Published 03/30/2017, 08:01 AM
Updated 07/09/2023, 06:31 AM

If your sole barometer of what was going on in the world was a chart of the pound’s performance, then yesterday looked like a very normal day; a slight sell-off in the morning, a recovery at lunch and weakness into the European close. You would not have been able to parse from those ups and downs that the UK has now triggered Article 50 and the process of Brexit has now begun.

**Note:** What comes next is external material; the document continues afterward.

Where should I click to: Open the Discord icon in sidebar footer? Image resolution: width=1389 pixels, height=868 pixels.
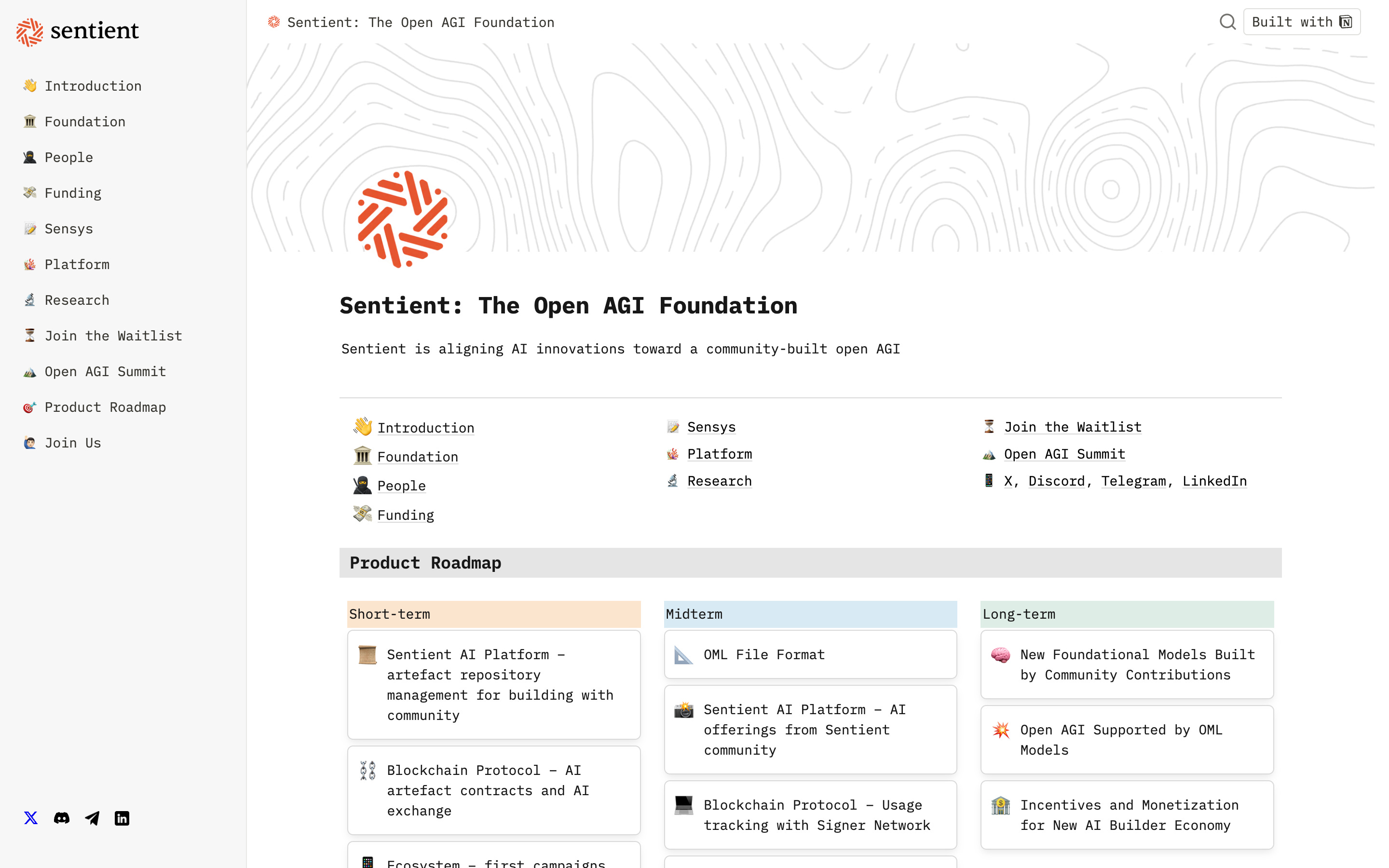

Those of you who dialed into our webinar yesterday on what the next two years will mean for the UK and EU economies as well as the impact on sterling, will know that I think that these negotiations will resemble the Greek debt negotiations that have bubbled up like boils throughout the past 9 years; there is likely to be long periods of interminable boredom and quick, sharp periods of panic and market fear.

Repeals and the French

We are now into one of those interminable periods. Michel Barnier, the EU’s head negotiator, will speak with all 27 EU member states to form a loose framework of negotiating terms before a meeting of EU leaders at the end of April. Theresa May’s first request to be dismissed by the EU – the desire to concurrently hold talks on trade and the so-called ‘divorce’ deal – is hardly a surprise. The other near-term issues that will likely dominate proceedings are what happens to Brits in the EU/EU citizens in the UK and issues around the border in Northern Ireland.

Talks will continue in the meantime, but we see it as very unlikely that any formal negotiations will begin until the end of the French elections in the 2nd week of May.

Here at home, details of the ‘great repeal bill’ will land and we will find out just what the government wants to do with 19,000 EU legislative acts on the UK’s statute books. This will affect everything from human rights to air quality, safety protocols to how you can be charged for using your mobile abroad.

Euro not so overbid

As we had predicted last week, some of the air that had been filling up the euro has started to dissipate with EUR/USD back into the 1.07s and GBP/EUR getting close to 1.16 yesterday. Movements in options markets suggest that, over the course of the next month, investors are more concerned with protecting themselves against EUR downside than GBP downside and while the polls within the French electoral space seem to suggest that Emmanuel Macron has a commanding lead over Marine Le Pen, the past 12 months have shown us that anything can happen.

The Day Ahead

Dollar strength has extended to 9 consecutive days overnight with another 2 members of the Federal Reserve talking up the chances of three or even four interest rate hikes this year. The Trump briefing on tax reform is due today as well and could easily lead to additional gains for the greenback if the market once again jumps on the Trump train.

In structured data it is German inflation that will dominate proceedings. A dip is forecast but this is more to do with the difference in the timing of the Easter holiday from last year than a slowing of core pressures.